PROBLEM STATEMENT —
Extract the line that contains "569x394 pixels." and every line after it through the end of the records below, exactly as written, leaving out any pictures.
-------------------------
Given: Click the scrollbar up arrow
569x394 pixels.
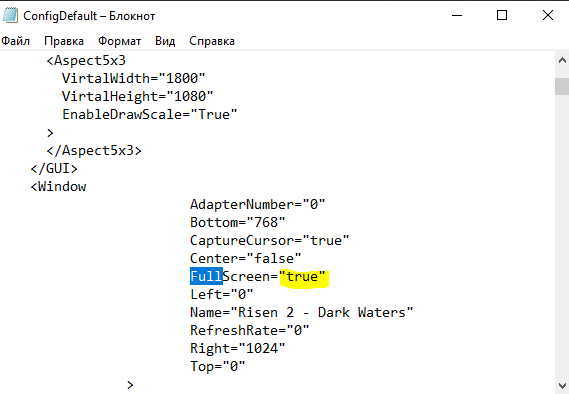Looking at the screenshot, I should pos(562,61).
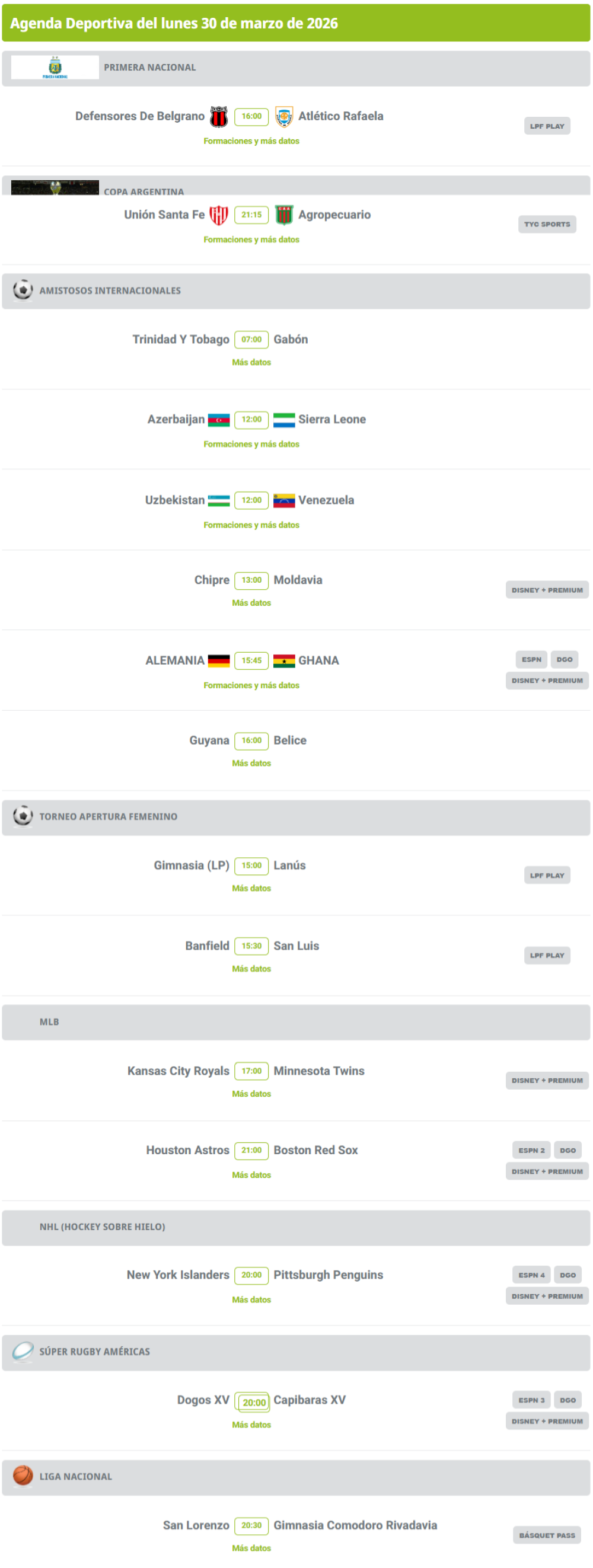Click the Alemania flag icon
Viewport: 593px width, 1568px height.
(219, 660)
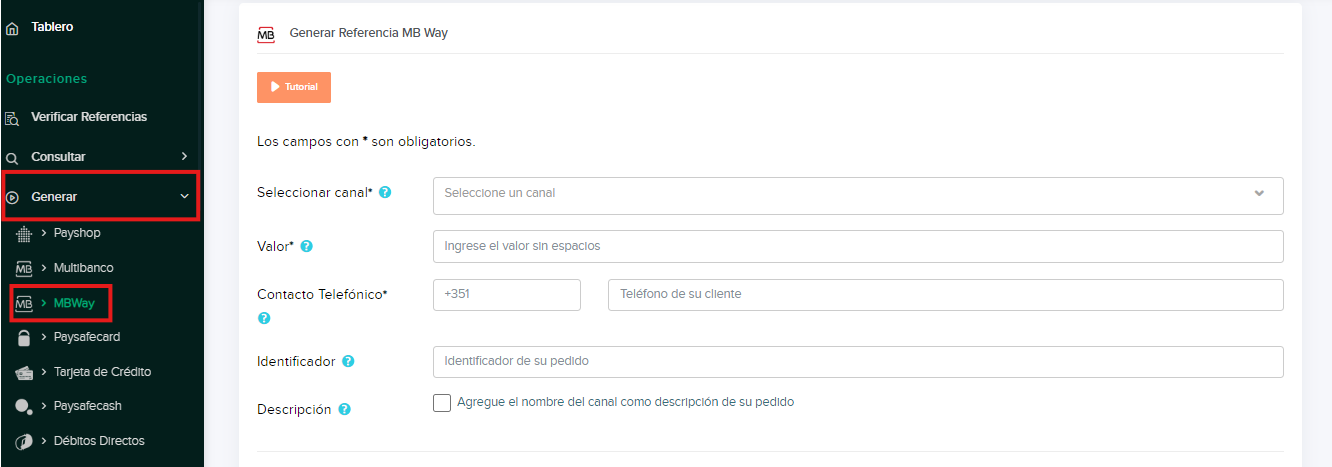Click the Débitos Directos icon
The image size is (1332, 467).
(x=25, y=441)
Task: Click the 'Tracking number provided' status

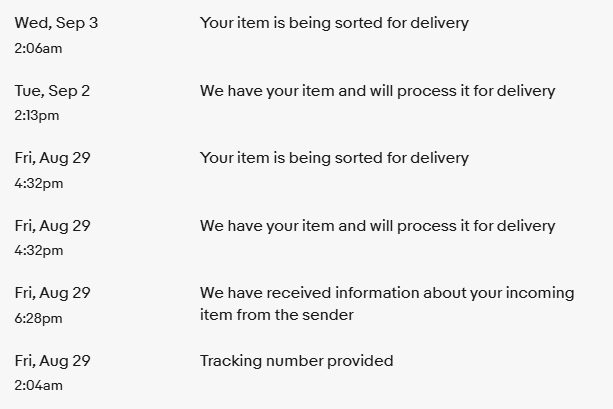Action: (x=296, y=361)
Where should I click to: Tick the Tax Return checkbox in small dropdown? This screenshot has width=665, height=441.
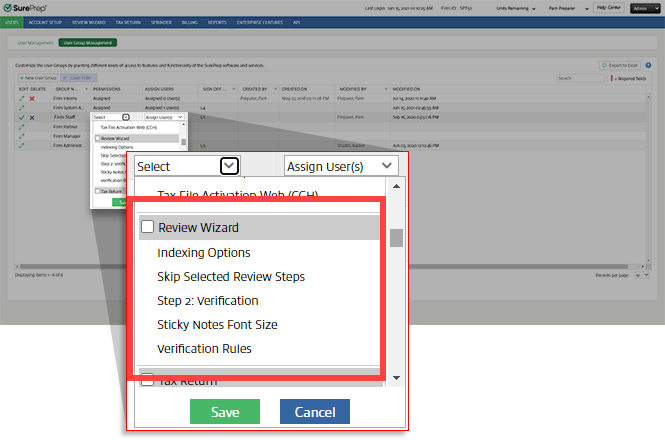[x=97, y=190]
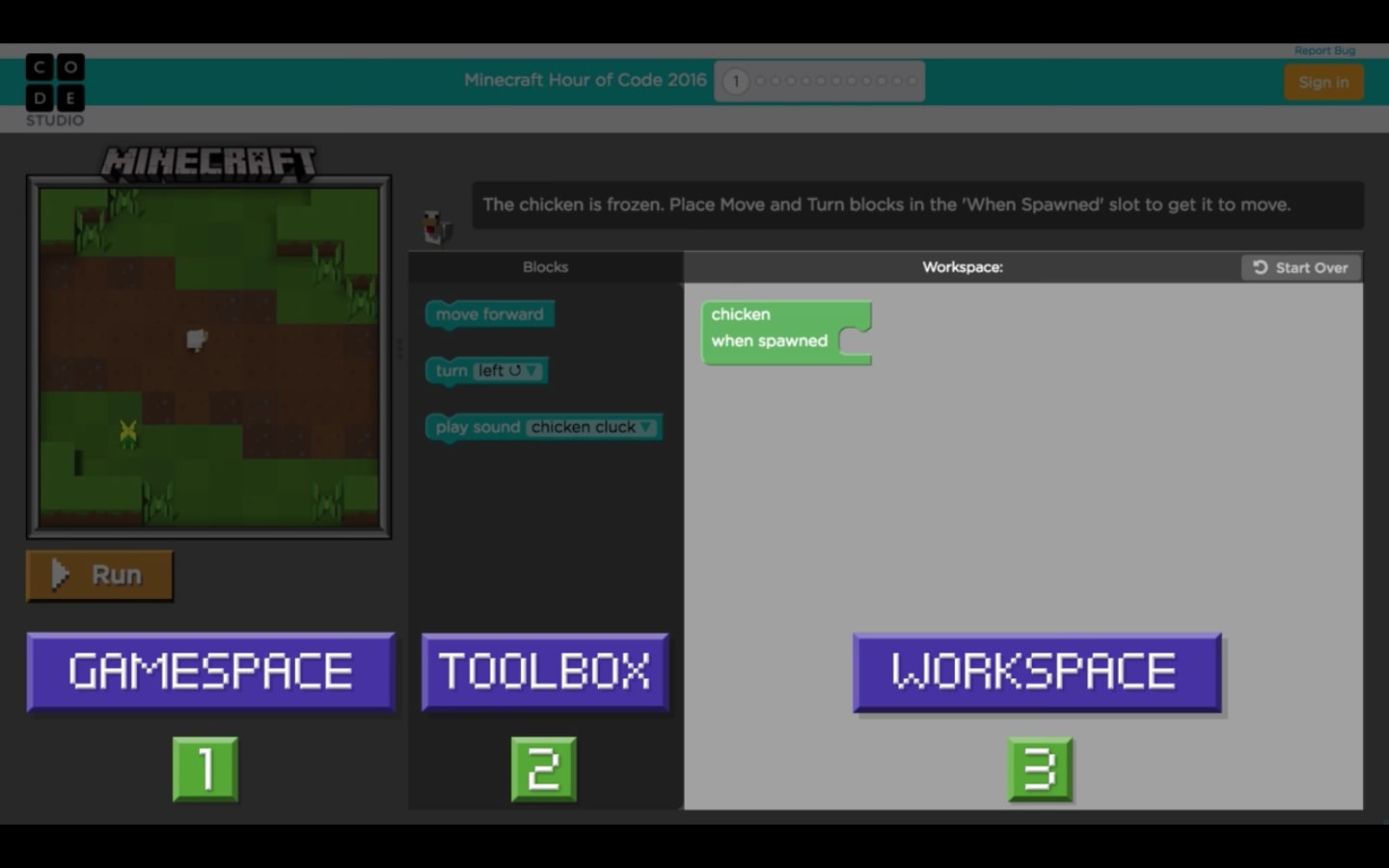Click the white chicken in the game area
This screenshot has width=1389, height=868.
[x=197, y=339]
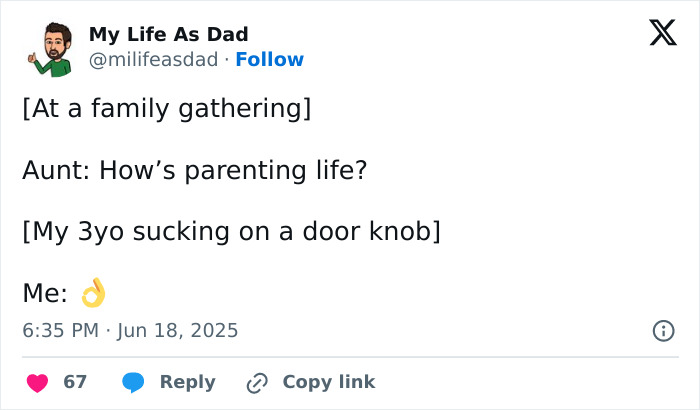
-------------------------
EXERCISE SOLUTION —
569x394 pixels.
Looking at the screenshot, I should pos(562,61).
Click the Alemania flag icon
Viewport: 593px width, 1568px height.
(219, 660)
Click the Débitos Directos icon
The image size is (1332, 467).
(x=25, y=441)
Task: Click the 'Tracking number provided' status

Action: (x=296, y=361)
Where should I click to: Tick the Tax Return checkbox in small dropdown? This screenshot has width=665, height=441.
[x=97, y=190]
Click the white chicken in the game area
This screenshot has width=1389, height=868.
[x=197, y=339]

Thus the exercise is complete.